Hello Mike,
To properly answer your questions, I decided the best was to try and run a JBoss instance as a JPPFTask.
It almost works. I'm still having issues with the web services components (probably forgot some configuration parameters), but it appears that the rest is working properly. I could see that the web server, EJB container, JMS, JDBC, JCA connectors are all started and deployed properly and I was able to play with the web and JMX consoles.
To achieve this with JBoss 4.2.2, I had to perform the following:
- some reverse engineering (as permitted by the JBoss LGPL license, using the source code is really helping!) to figure out which JBoss class to start and what configuration properties to set
- add the proper JBOSS libraries to either JPPF client, server or node's classpath (i.e. jars in JBOSS_HOME/lib, JBOSS_HOME/lib/endorsed, JBOSS_HOME/server/<server_config>/lib)
Where you set this classpath has a significant impact on how long it takes for JBoss to startup
- I had to modify the JPPF class loader to ensure that java packages are defined - see
ClassLoader.definePackage(). In effect JBoss checks that its packages are defined by the class loader, and if not, it will fail at startup.

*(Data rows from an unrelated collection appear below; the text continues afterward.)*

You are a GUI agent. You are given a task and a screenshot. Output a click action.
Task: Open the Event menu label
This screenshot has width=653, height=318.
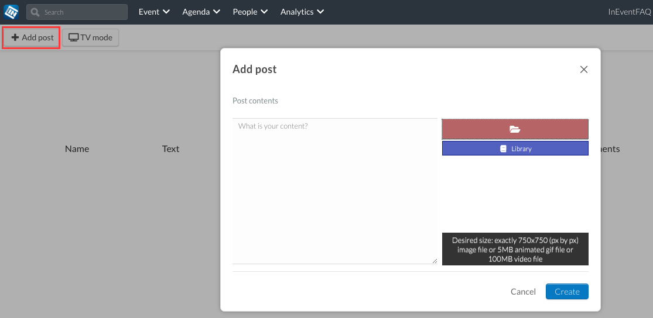(x=149, y=12)
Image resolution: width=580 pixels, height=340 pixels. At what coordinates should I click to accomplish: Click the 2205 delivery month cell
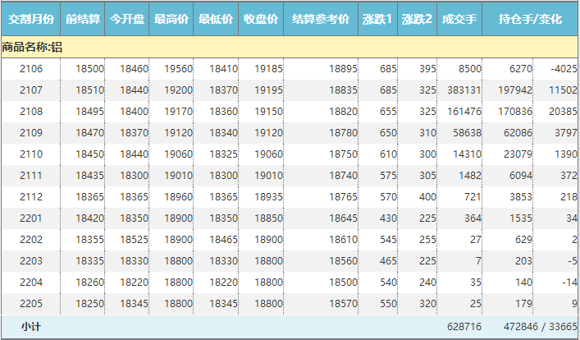pyautogui.click(x=31, y=304)
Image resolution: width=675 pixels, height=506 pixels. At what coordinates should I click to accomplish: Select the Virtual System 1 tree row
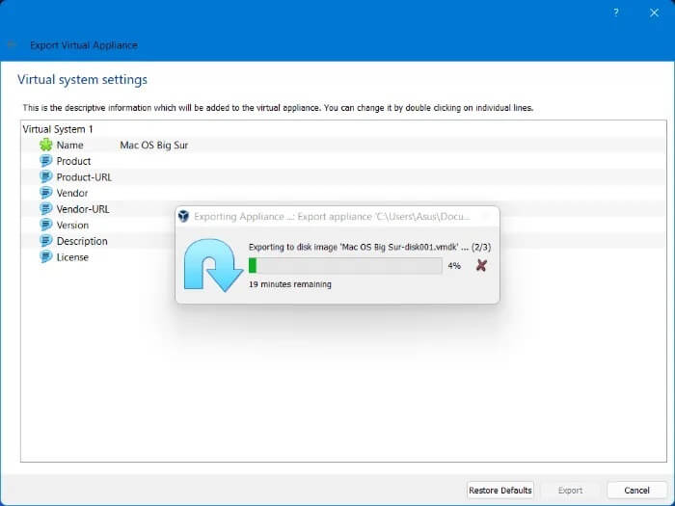click(x=58, y=128)
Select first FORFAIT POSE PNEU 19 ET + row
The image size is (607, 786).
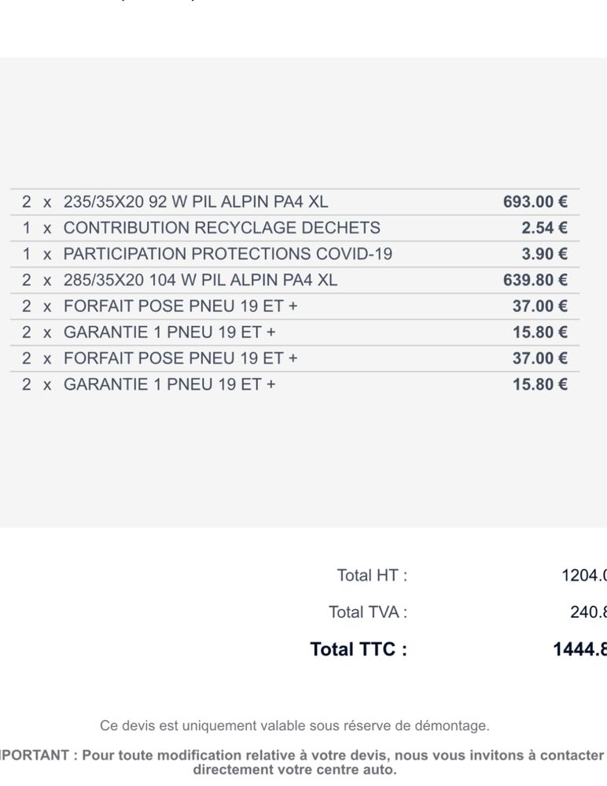(x=295, y=307)
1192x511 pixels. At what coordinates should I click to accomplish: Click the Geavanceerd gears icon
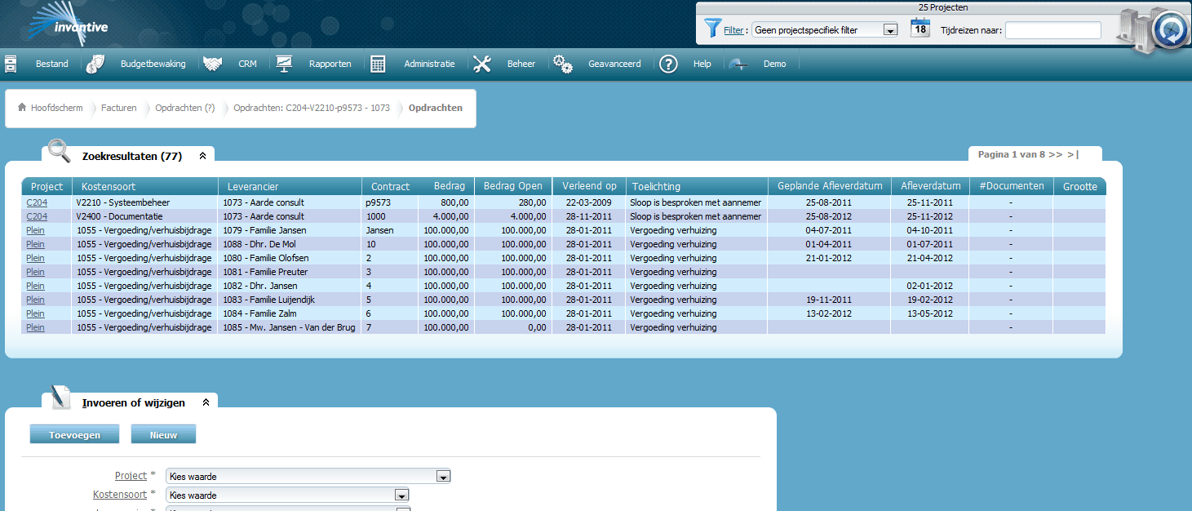[x=562, y=64]
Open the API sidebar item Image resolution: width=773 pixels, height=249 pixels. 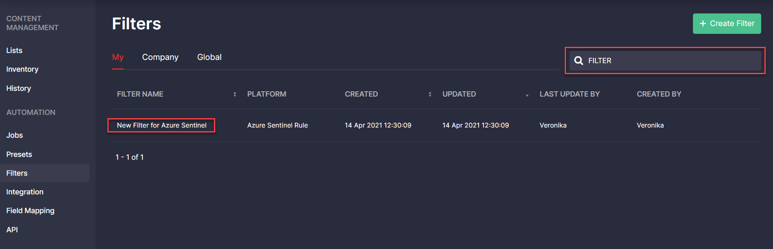point(12,230)
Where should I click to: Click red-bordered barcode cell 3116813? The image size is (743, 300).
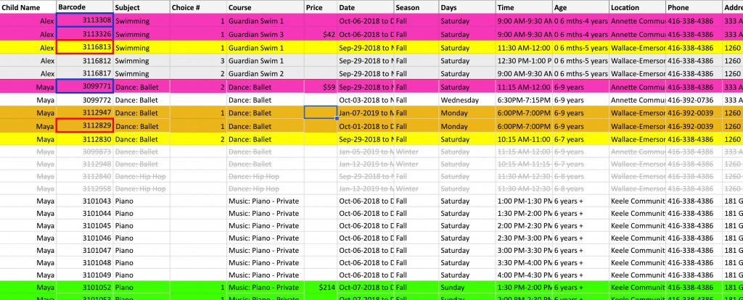[84, 47]
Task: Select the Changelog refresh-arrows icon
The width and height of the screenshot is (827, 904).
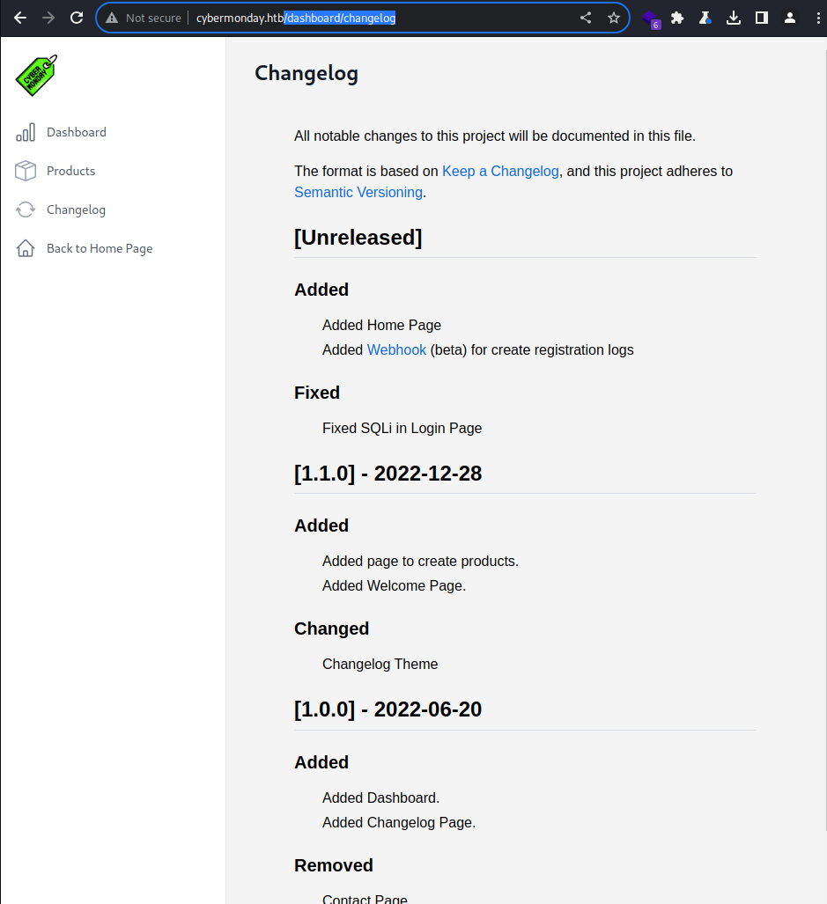Action: pyautogui.click(x=26, y=209)
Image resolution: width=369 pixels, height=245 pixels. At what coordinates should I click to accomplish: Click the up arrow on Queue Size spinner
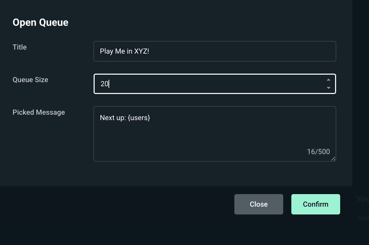pyautogui.click(x=328, y=80)
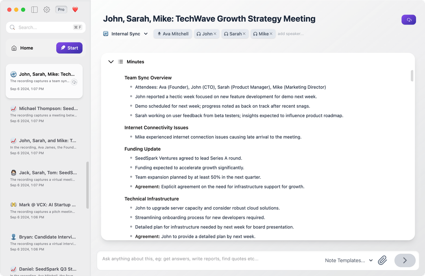425x276 pixels.
Task: Click the cloud sync icon top right
Action: pyautogui.click(x=408, y=19)
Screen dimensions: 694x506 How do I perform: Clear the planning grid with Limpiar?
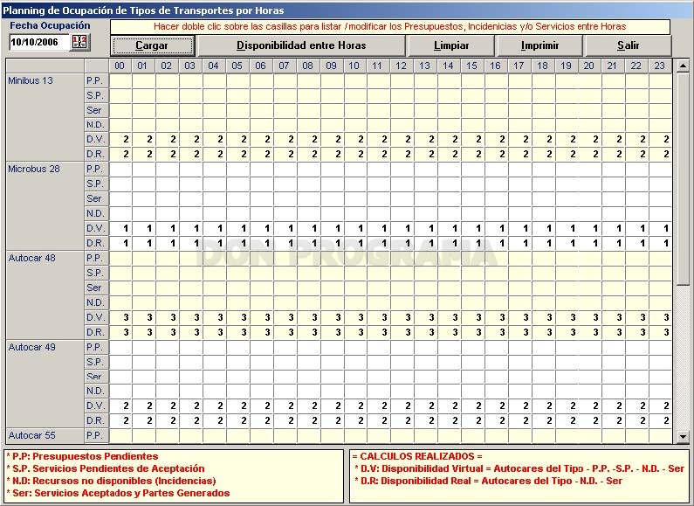click(x=451, y=45)
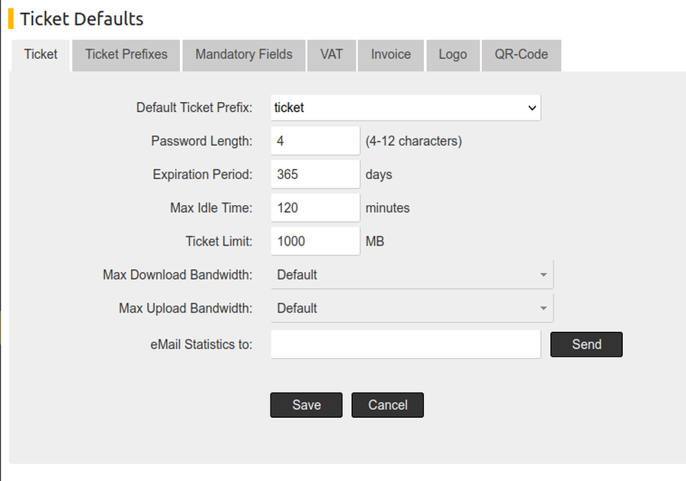Viewport: 686px width, 481px height.
Task: View the QR-Code settings tab
Action: pos(521,55)
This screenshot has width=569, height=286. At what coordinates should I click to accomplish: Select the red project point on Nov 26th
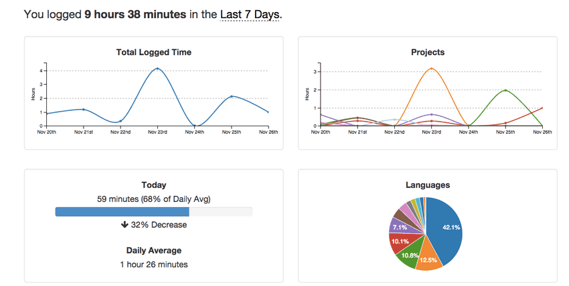pos(542,108)
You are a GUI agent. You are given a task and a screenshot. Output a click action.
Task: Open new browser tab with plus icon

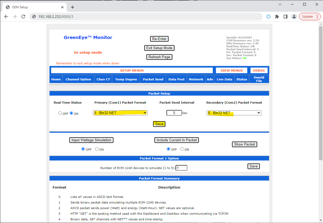pos(72,7)
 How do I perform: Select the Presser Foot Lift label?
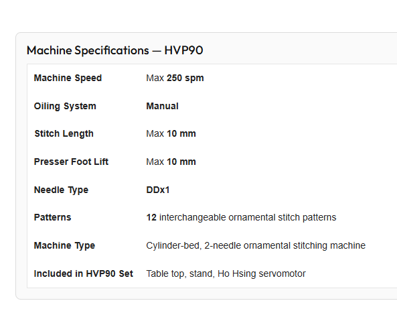point(71,162)
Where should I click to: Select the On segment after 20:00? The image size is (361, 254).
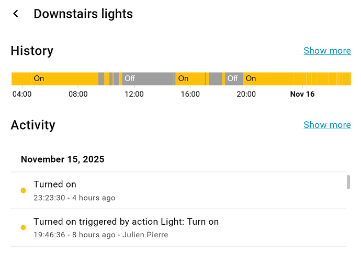click(x=267, y=79)
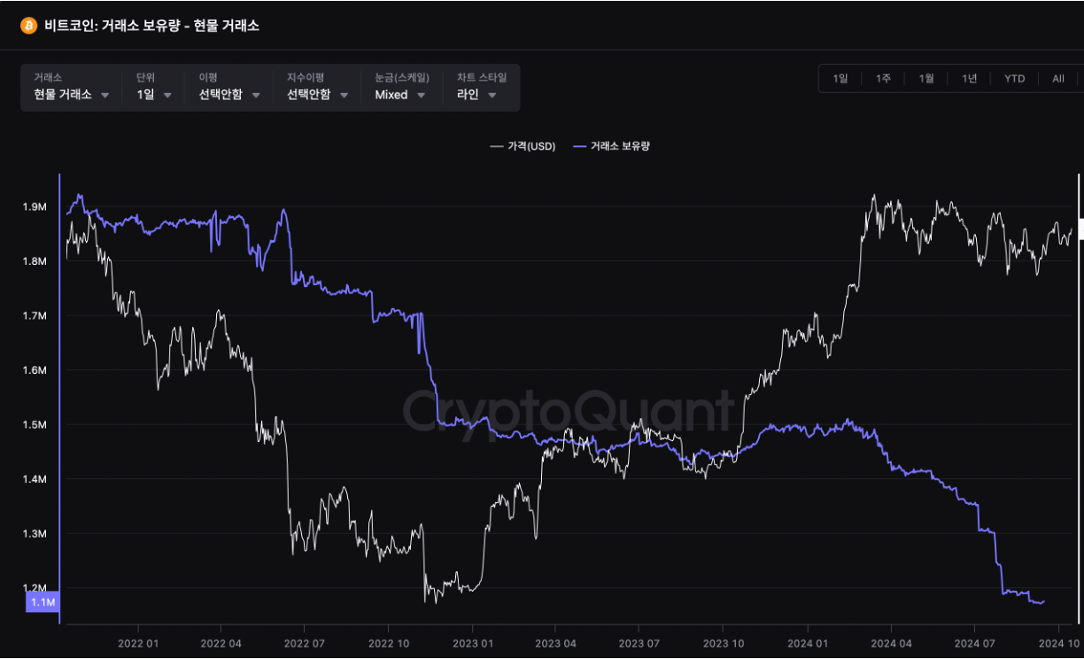Click the white line marker for 가격(USD)

tap(496, 146)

This modification is currently only available in the JPPF CVS trunk, and not part of any distribution.
- JBoss must be installed on the same machine as the node, or at least on a file system it can access, as it relies on a specific file structure
For your information, here is the code for the JPPF task I used:
package sample.jboss;
import java.io.File;
import java.net.URL;
import java.util.Properties;
import org.jboss.system.server.*;
import org.jppf.JPPFException;
import org.jppf.server.protocol.JPPFTask;
/**
* This task runs an instance of JBoss.
*/
public class JBossTask extends JPPFTask
{
public void run()
{
try
{
String path = "C:/Tools/jboss-4.2.2.GA";
URL url = new File(path).toURI().toURL();
Properties props = new Properties();
props.setProperty("jboss.home.dir", path);
props.setProperty("jboss.home.url", url.toString());
props.setProperty("jboss.server.name", "default");
props.setProperty("jboss.bind.address", "localhost");
System.setProperty("jboss.bind.address", "localhost");
Server server = new ServerImpl();
server.init(props);
server.start();
synchronized(this)
{
wait();
}
}
catch(Throwable e)
{
setException(new JPPFException(e));
e.printStackTrace();
}
}
}
In conclusion, I believe what you seek would is possible, provided we can resolve the last hurtles in the JBoss startup process, but I'm quite confident that it's only a matter of time.
I'm interested in your feedback on this, I think it's an interesting approach and it may open many horizons for JPPF.